Where the line containing "This screenshot has" appears in the entries below, start there and print only that line and every line after it, exactly, through the end, excluding pictures.

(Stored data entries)

################

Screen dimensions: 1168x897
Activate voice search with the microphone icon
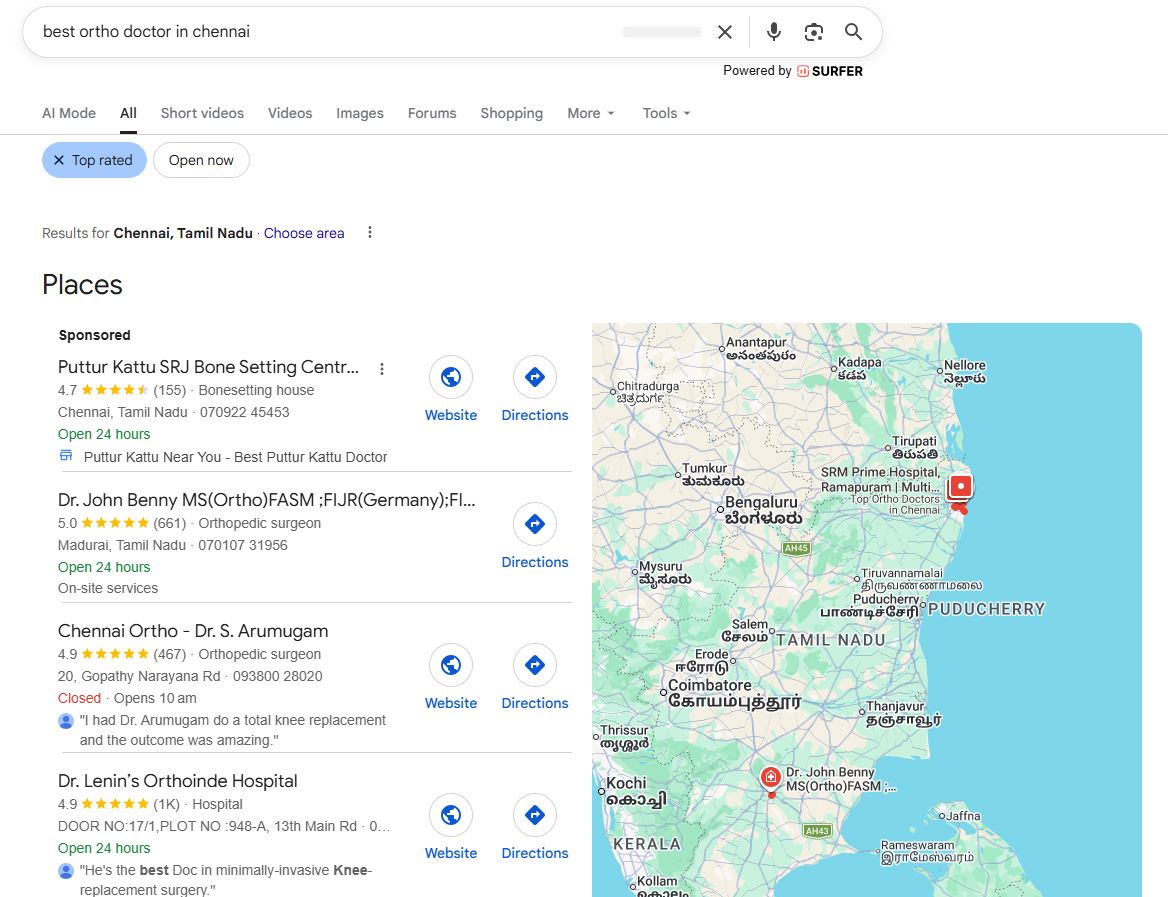pyautogui.click(x=773, y=31)
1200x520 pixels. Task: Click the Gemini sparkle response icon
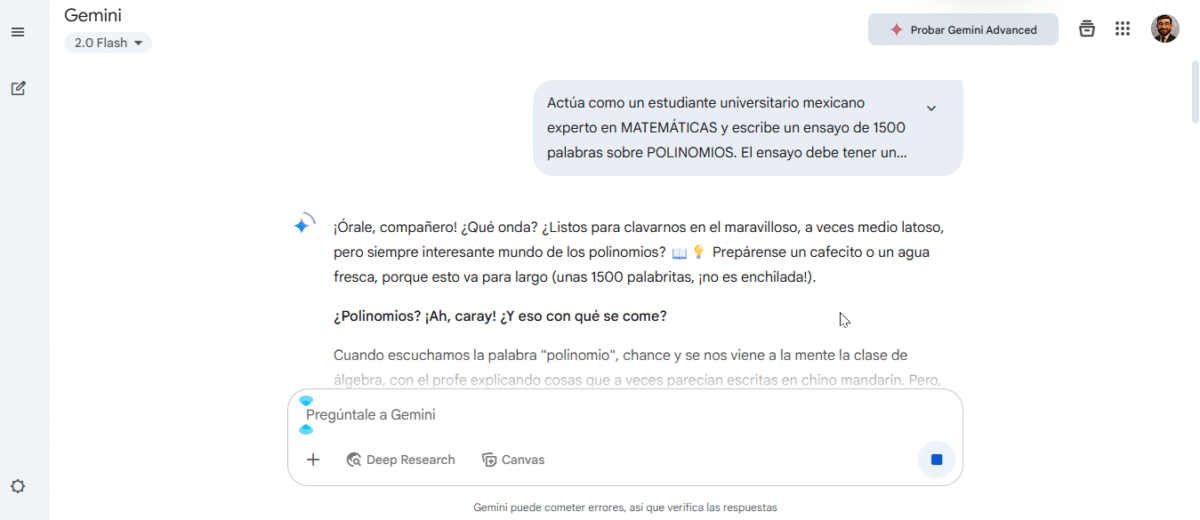tap(303, 225)
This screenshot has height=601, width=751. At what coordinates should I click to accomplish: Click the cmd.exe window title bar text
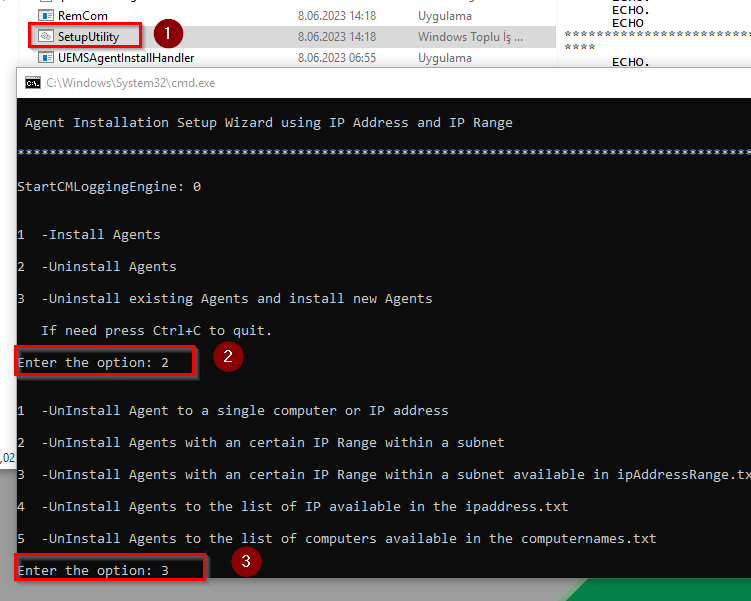click(131, 83)
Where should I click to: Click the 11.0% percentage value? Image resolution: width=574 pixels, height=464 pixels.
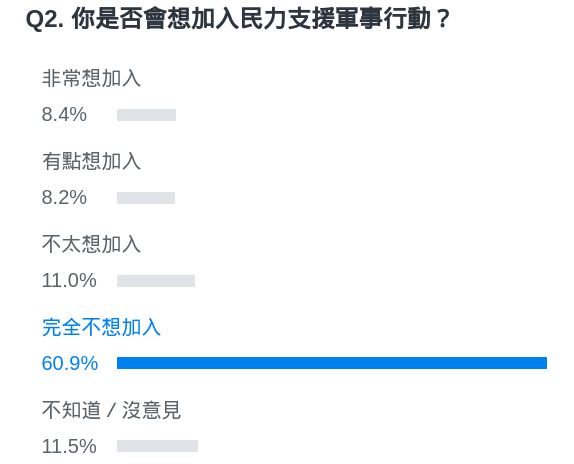(69, 280)
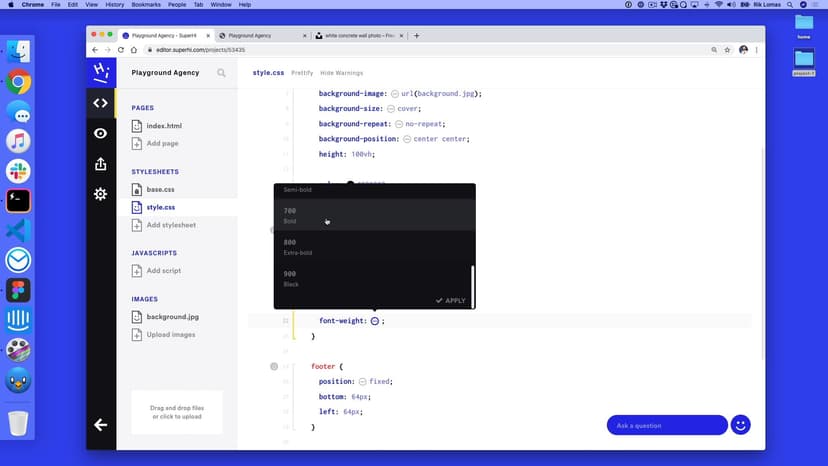Switch to white concrete wall photo tab

coord(360,35)
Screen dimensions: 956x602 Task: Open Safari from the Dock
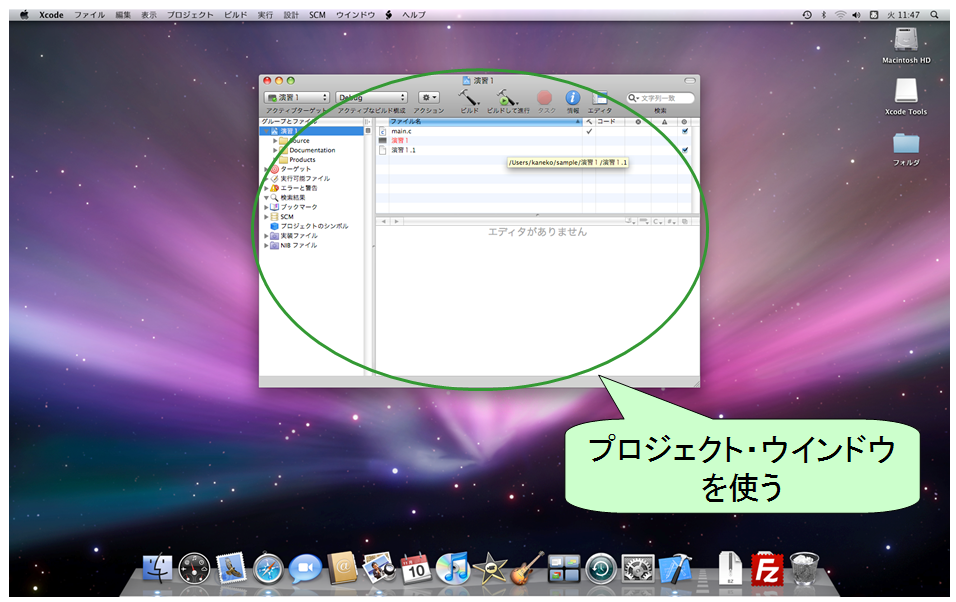coord(268,569)
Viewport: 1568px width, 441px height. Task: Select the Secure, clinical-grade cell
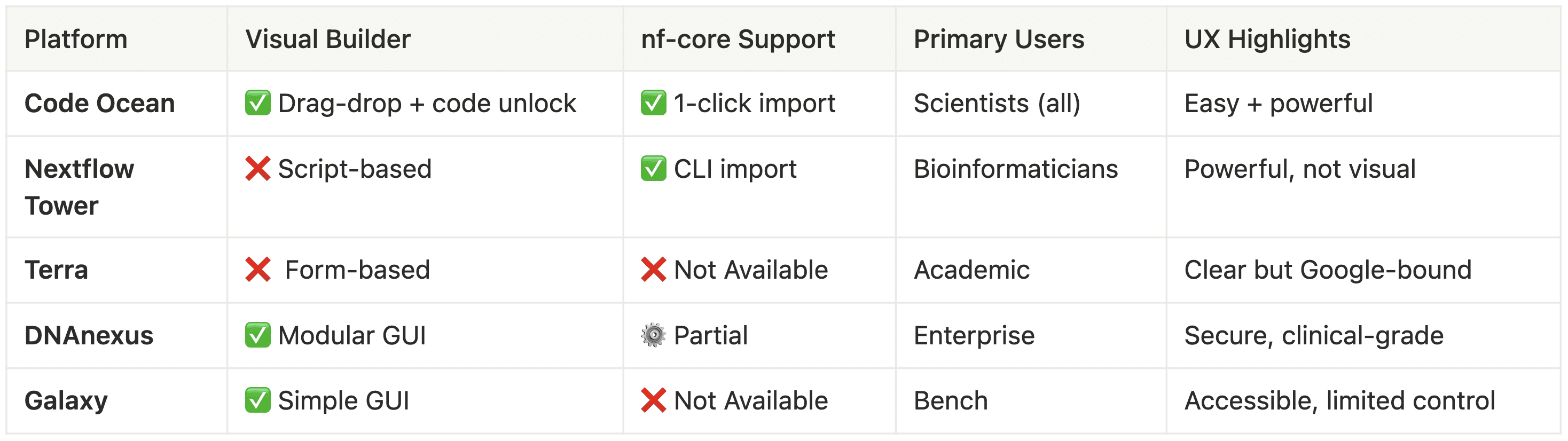[x=1314, y=336]
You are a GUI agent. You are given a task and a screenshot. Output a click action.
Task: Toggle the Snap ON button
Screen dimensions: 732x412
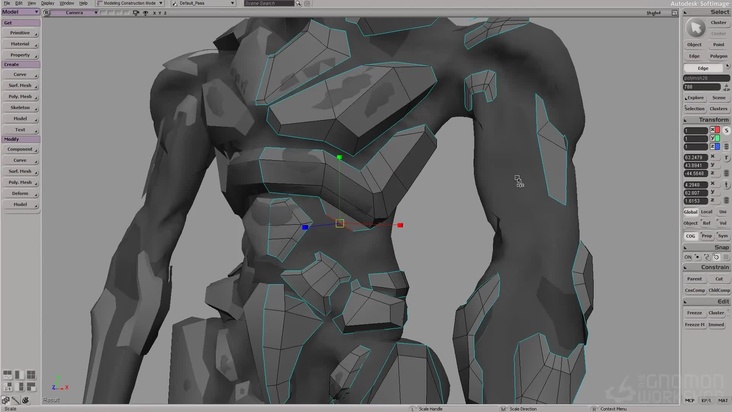point(688,257)
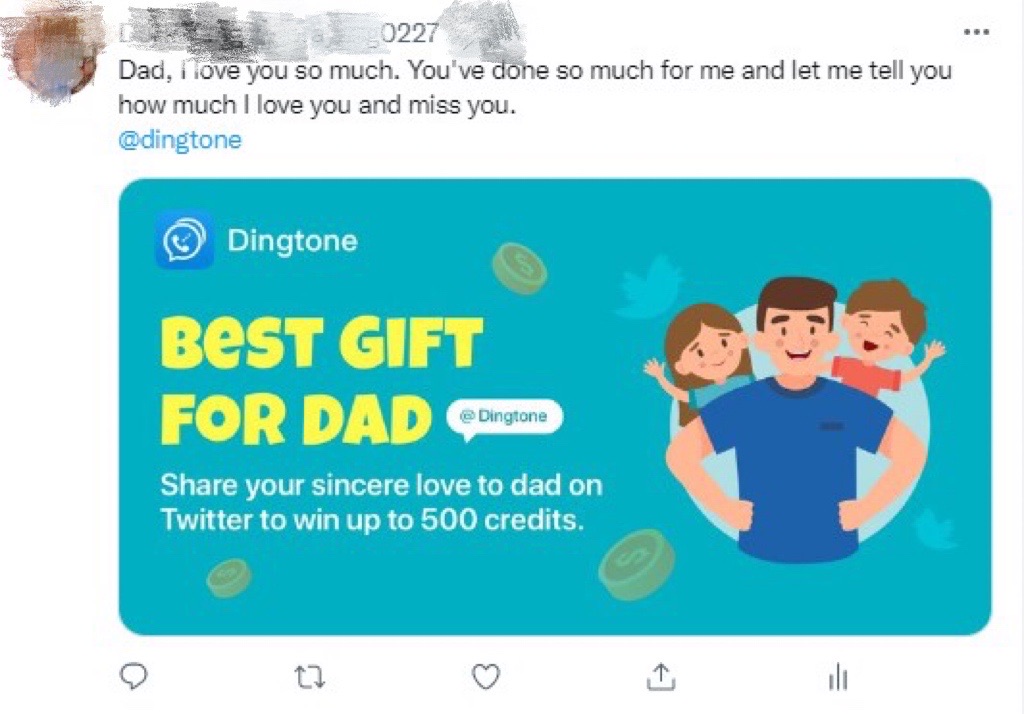Click the large green dollar coin near the dad's arm
Screen dimensions: 1024x714
click(x=637, y=564)
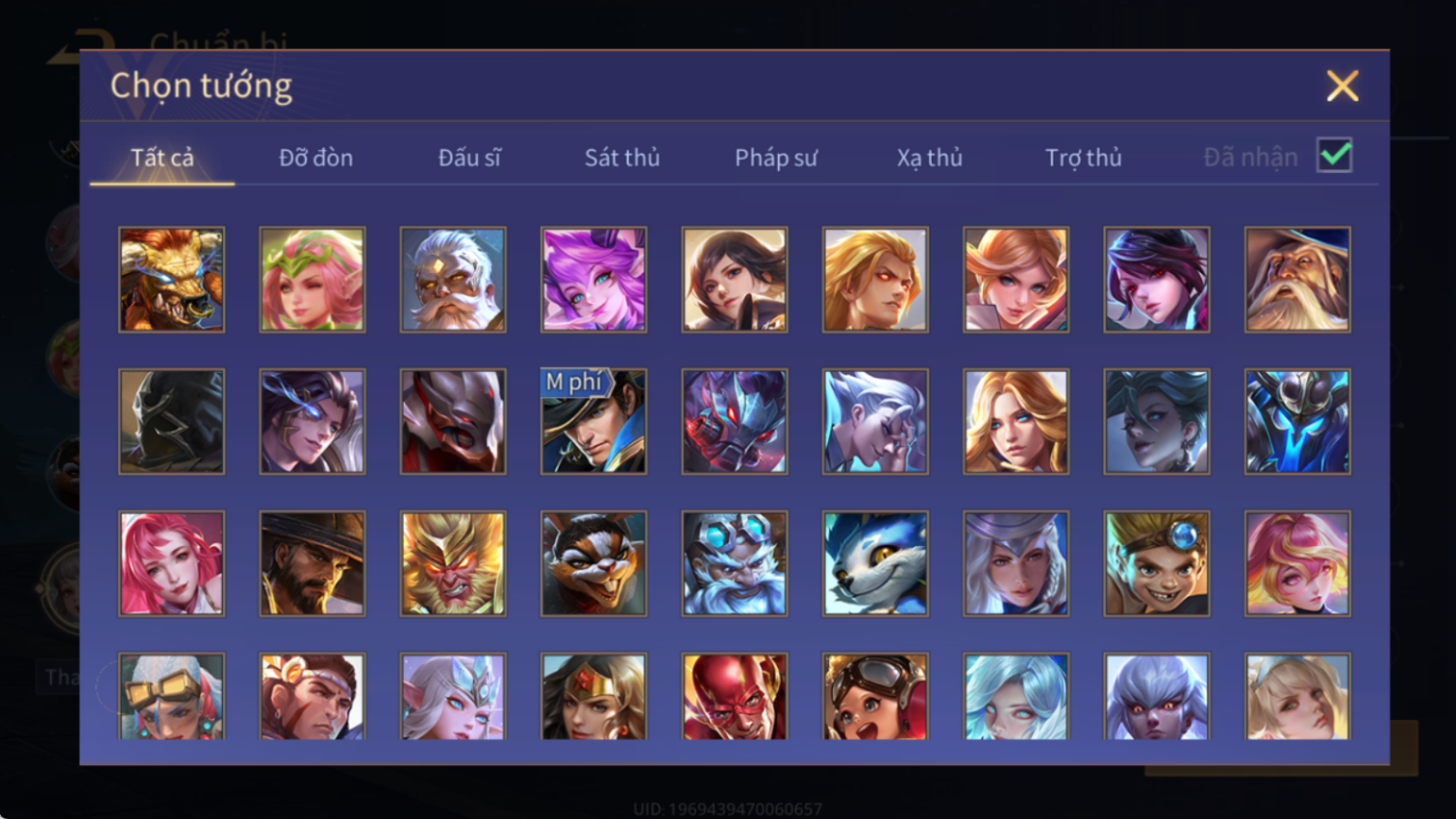The image size is (1456, 819).
Task: Switch to the "Đỡ đòn" tab
Action: (315, 158)
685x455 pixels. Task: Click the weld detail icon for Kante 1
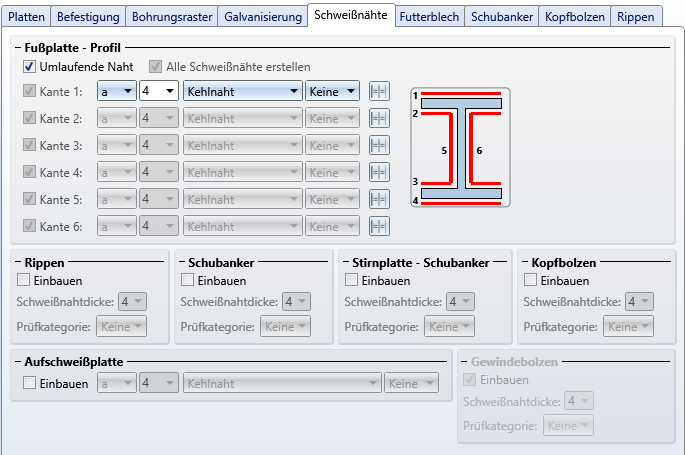(378, 91)
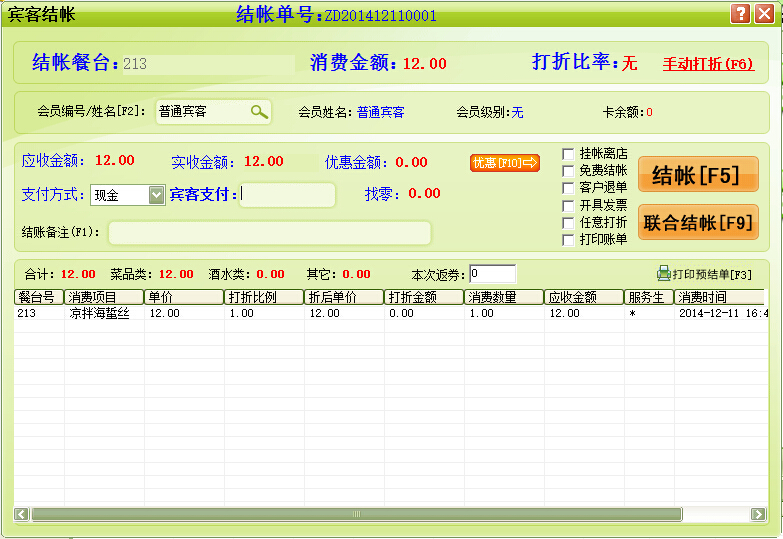The height and width of the screenshot is (539, 783).
Task: Click the 应收金额 column header
Action: click(583, 297)
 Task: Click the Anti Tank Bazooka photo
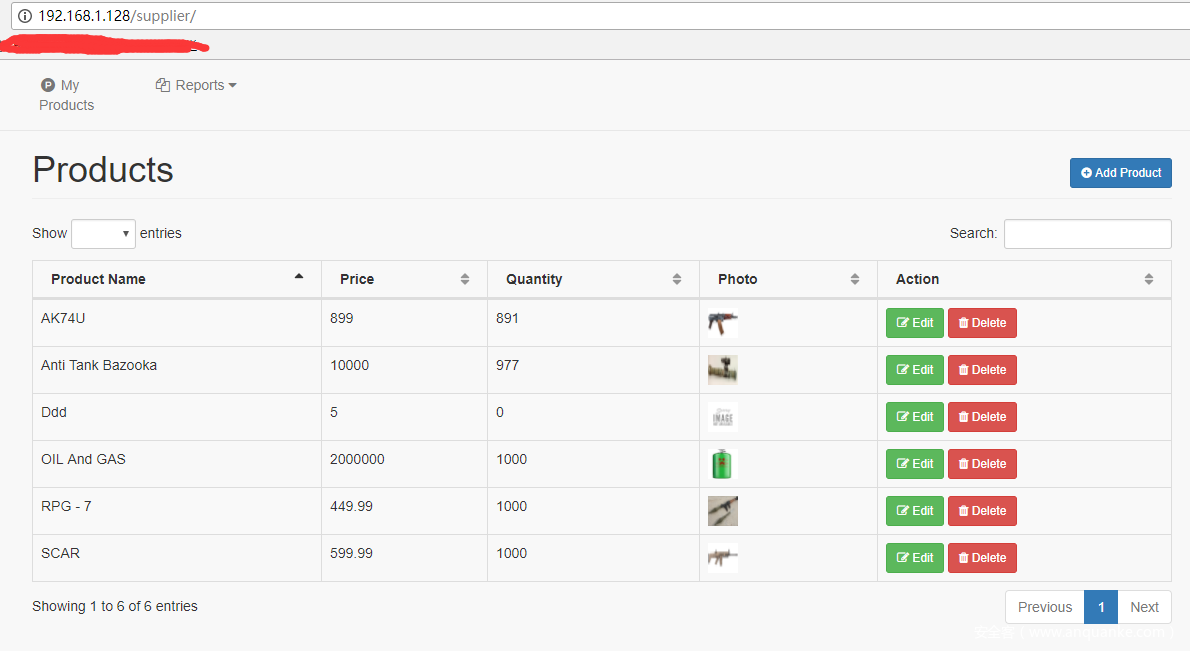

################

SOLUTION TO THIS EXERCISE ::
This screenshot has height=601, width=751. At what coordinates should I click to accomplish: Click the cmd.exe window title bar text
click(131, 83)
Where should I click to: Click the 11.0% percentage value? Image resolution: width=574 pixels, height=464 pixels.
(69, 280)
Switch to white concrete wall photo tab

coord(360,35)
Screen dimensions: 956x602 Task: Open Safari from the Dock
coord(268,569)
Viewport: 1568px width, 441px height. Task: Select the Secure, clinical-grade cell
[x=1314, y=336]
You are a GUI agent. You are given a task and a screenshot. Output a click action.
Task: Toggle the Snap ON button
Screen dimensions: 732x412
point(688,257)
Click the large green dollar coin near the dad's arm
Screen dimensions: 1024x714
click(x=637, y=564)
The image size is (1456, 819).
Task: Switch to the "Đỡ đòn" tab
Action: (315, 158)
685x455 pixels. Task: Click the weld detail icon for Kante 1
(378, 91)
The height and width of the screenshot is (539, 783).
Task: Click the 应收金额 column header
Action: click(583, 297)
 Task: Click the Anti Tank Bazooka photo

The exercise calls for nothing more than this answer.